Lula surpreendeu em discurso que pronunciou em Uberaba. Surpreendeu porque, sendo um político histórico de esquerda, fez um “mea culpa”, ou melhor, “nostra culpa”, dizendo que é hora de assumirmos as responsabilidades pelos problemas do Brasil e pararmos de culpar os países ricos por nossas misérias. As esquerdas brasileiras e, de resto, de quase todo o mundo, culpam os países ricos por seus problemas econômicos e sociais. E o fazem porque entre os países ricos a maioria é de regimes capitalistas. A escusa busca fundamentar-se no que seria a prática do imperialismo pelas grandes nações, a começar pelos Estados Unidos, pelo colonialismo e pela própria natureza do capitalismo, que busca apenas o lucro, enquanto as correntes e países socialistas priorizam o social.

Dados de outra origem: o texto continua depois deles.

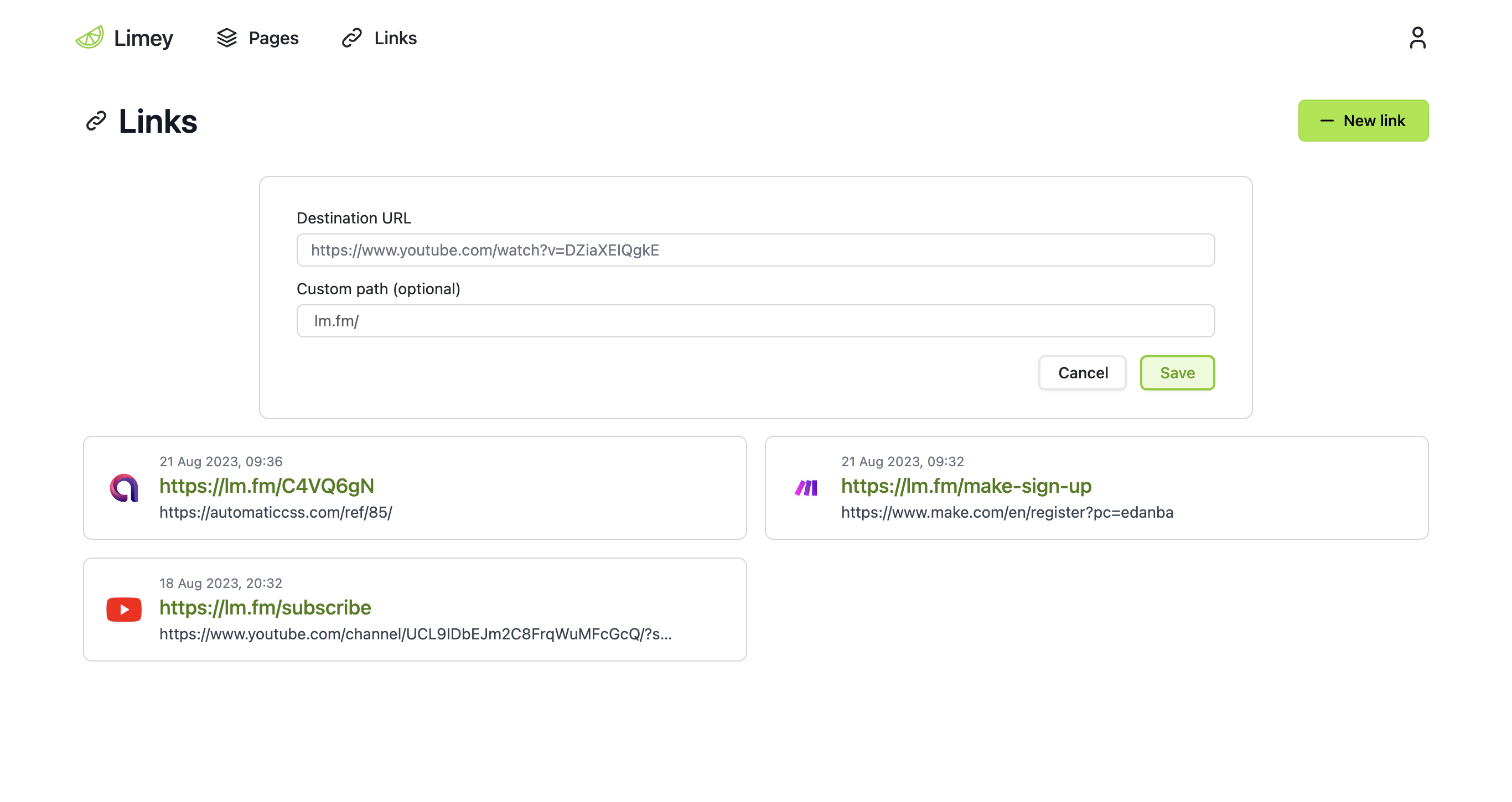
Task: Click the Custom path input field
Action: (756, 321)
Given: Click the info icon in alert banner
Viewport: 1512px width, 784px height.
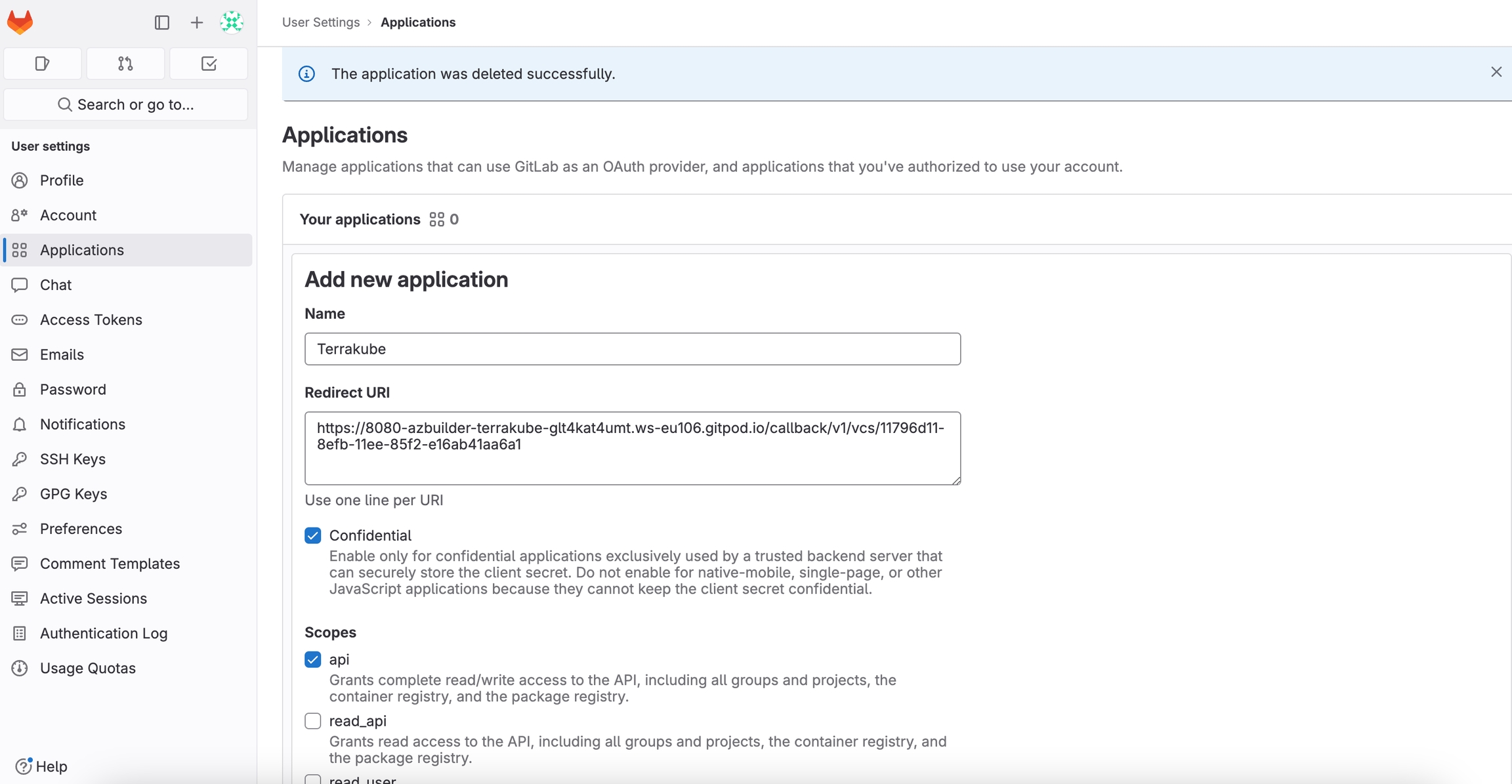Looking at the screenshot, I should pos(306,73).
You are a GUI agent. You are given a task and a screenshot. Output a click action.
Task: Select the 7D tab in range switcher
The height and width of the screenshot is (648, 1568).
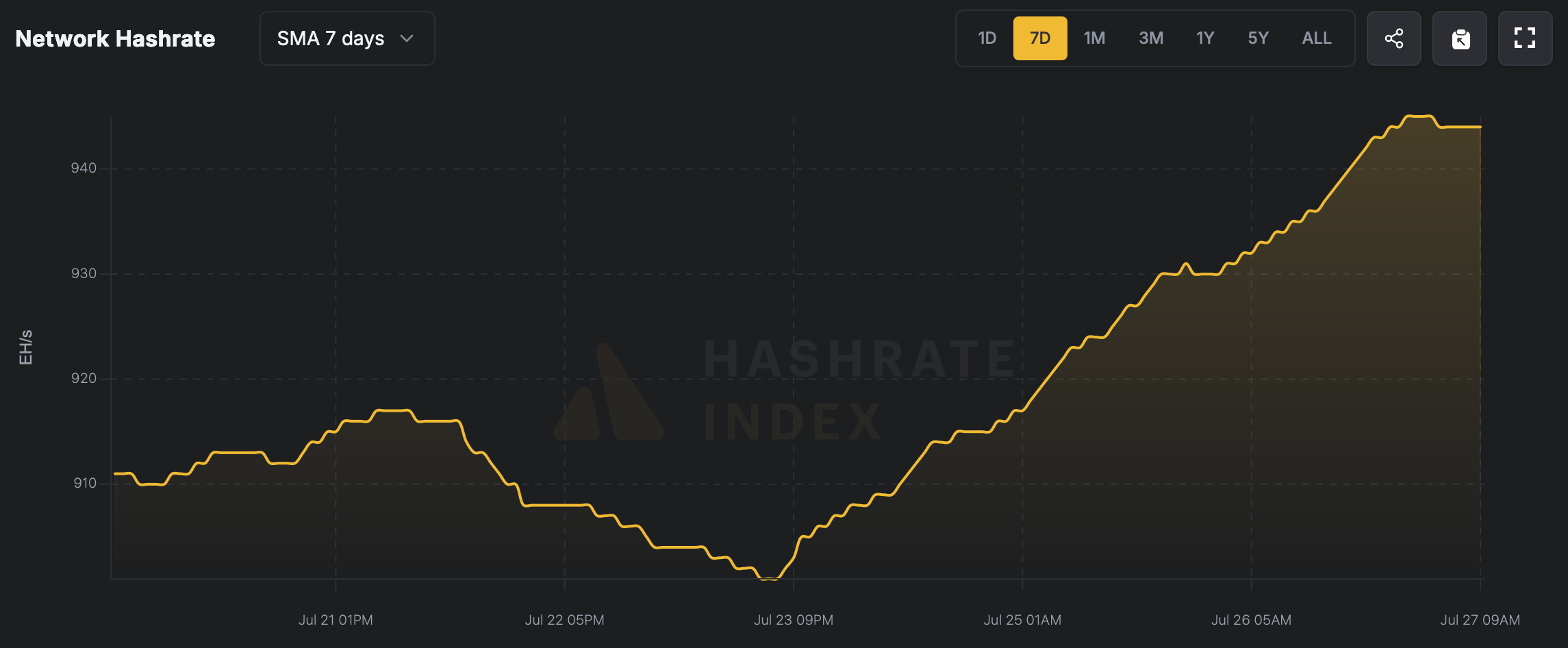[x=1040, y=38]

Indigitar os países ricos não é de todo errado, pois imperialismo e capitalismo não são ficções históricas, mas verdades comprovadas, que ainda persistem em certas partes do mundo. Mas a idéia de que os nossos problemas – os do Brasil – são culpa dos países ricos, esconde a nossa própria responsabilidade, num mundo globalizado, como ressaltou Lula em Minas Gerais. Temos sido incompetentes. Colonizados por portugueses, herdamos seu cartorialismo e as influências que fizeram de Portugal um dos países menos desenvolvidos da Europa. No mais, Portugal é um país tão pequeno em comparação com a sua então colônia e tão desprovido de recursos, que seria esperar demais que fosse capaz de promover o nosso desenvolvimento.

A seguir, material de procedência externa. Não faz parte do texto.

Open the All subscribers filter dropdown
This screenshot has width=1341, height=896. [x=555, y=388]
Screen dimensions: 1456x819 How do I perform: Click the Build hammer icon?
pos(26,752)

De outro lado, o Brasil é muito grande e potencialmente muito rico, o que lhe permite almejar posições de destaque, como prega o presidente da República. Temos território, terras agricultáveis e expressiva agricultura. Temos minérios em grande quantidade. Somos politicamente organizados, uma democracia consolidada. Temos um setor de serviços bastante sofisticado. E uma indústria que é, sem dúvida, a maior e a mais avançada da América Latina. Tecnologia a temos e a cada dia obtemos novas conquistas nesse campo. Poderíamos dizer que há um Brasil desenvolvido, convivendo com outro Brasil de constrangedora pobreza.

O mundo globalizado, como bem frisa Lula, busca lucros. É competitivo e pouco voltado à benemerência com os países menos desenvolvidos. Por isso, precisamos ser competitivos, repudiar as práticas comerciais de países ricos que nos prejudiquem e exigir condições de igualdade nas mesas de negociações. Precisamos impor-nos e impedir que nos imponham. Precisamos aprender a pensar grande.

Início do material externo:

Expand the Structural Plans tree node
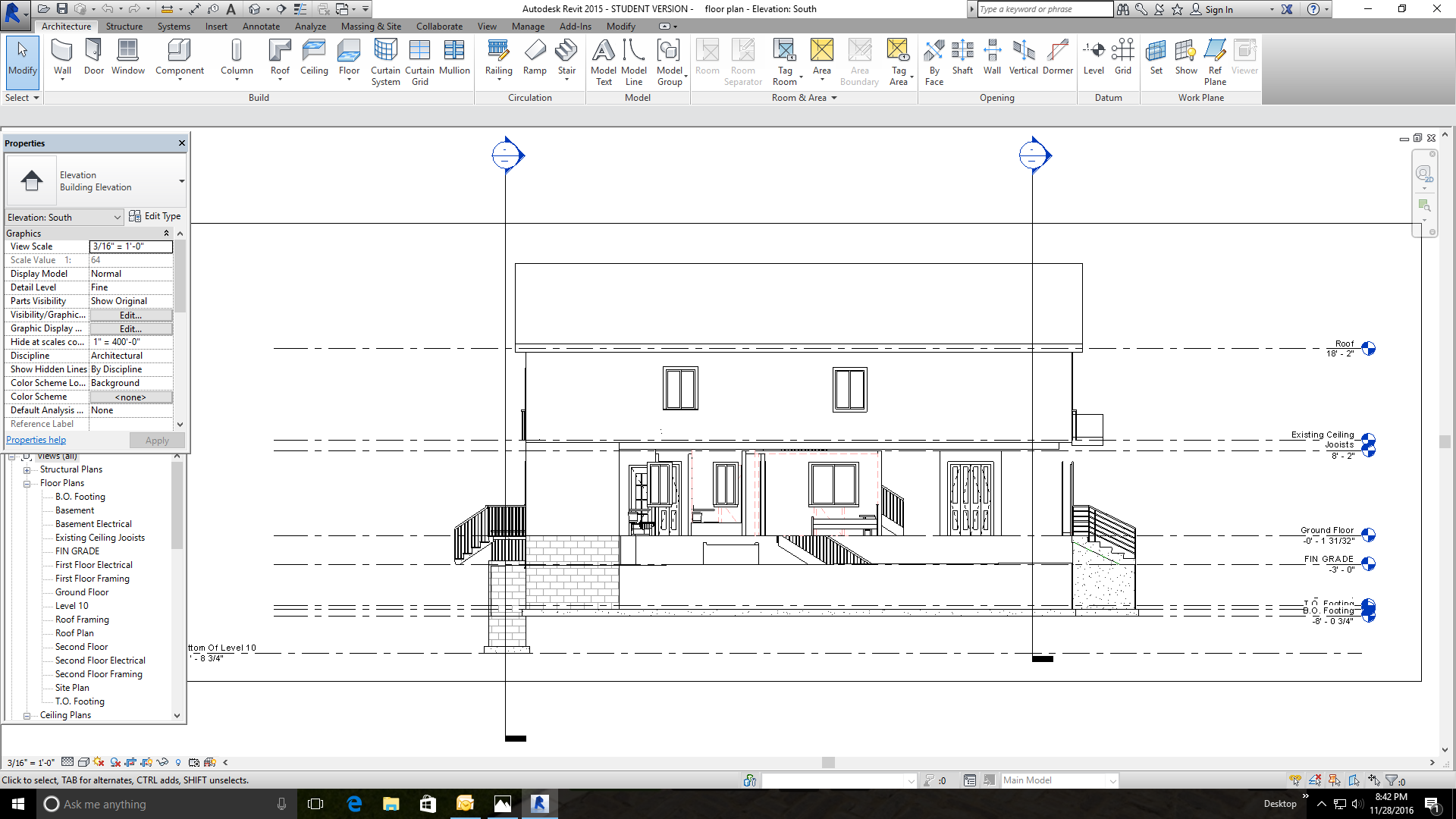This screenshot has width=1456, height=819. click(28, 469)
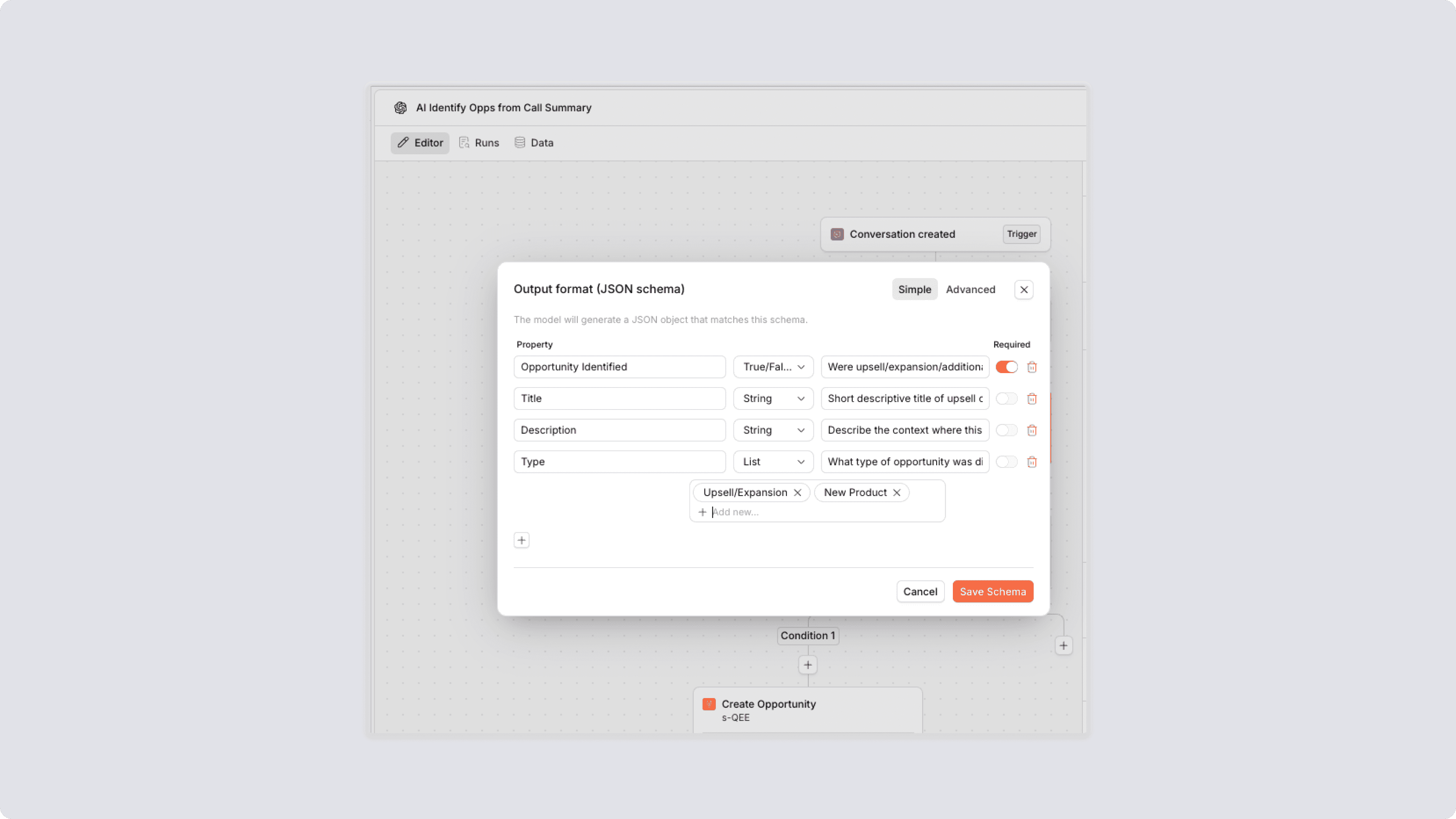
Task: Remove the New Product list tag
Action: tap(896, 493)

Ao tempo que prega assim, pragmaticamente, a assunção pelos brasileiros de suas próprias dificuldades e os insta a assumir uma posição responsável, Lula anuncia sua segunda ida a uma reunião do G7, grupo dos sete países mais desenvolvidos do globo. Será na França, em junho. Lá, Lula vai propor um programa de Fome Zero mundial. FHC já trabalhara para programas que significassem o combate à pobreza, através de mudanças nos parâmetros que levam aos financiamentos dos organismos financeiros e assistenciais multinacionais. É por aí. Não há nenhum gringo tirando o pão da nossa boca e, se há, é das regras do jogo. No mundo globalizado temos de jogar de acordo com suas regras. Não dá para mandar parar o mundo para dele desembarcarmos.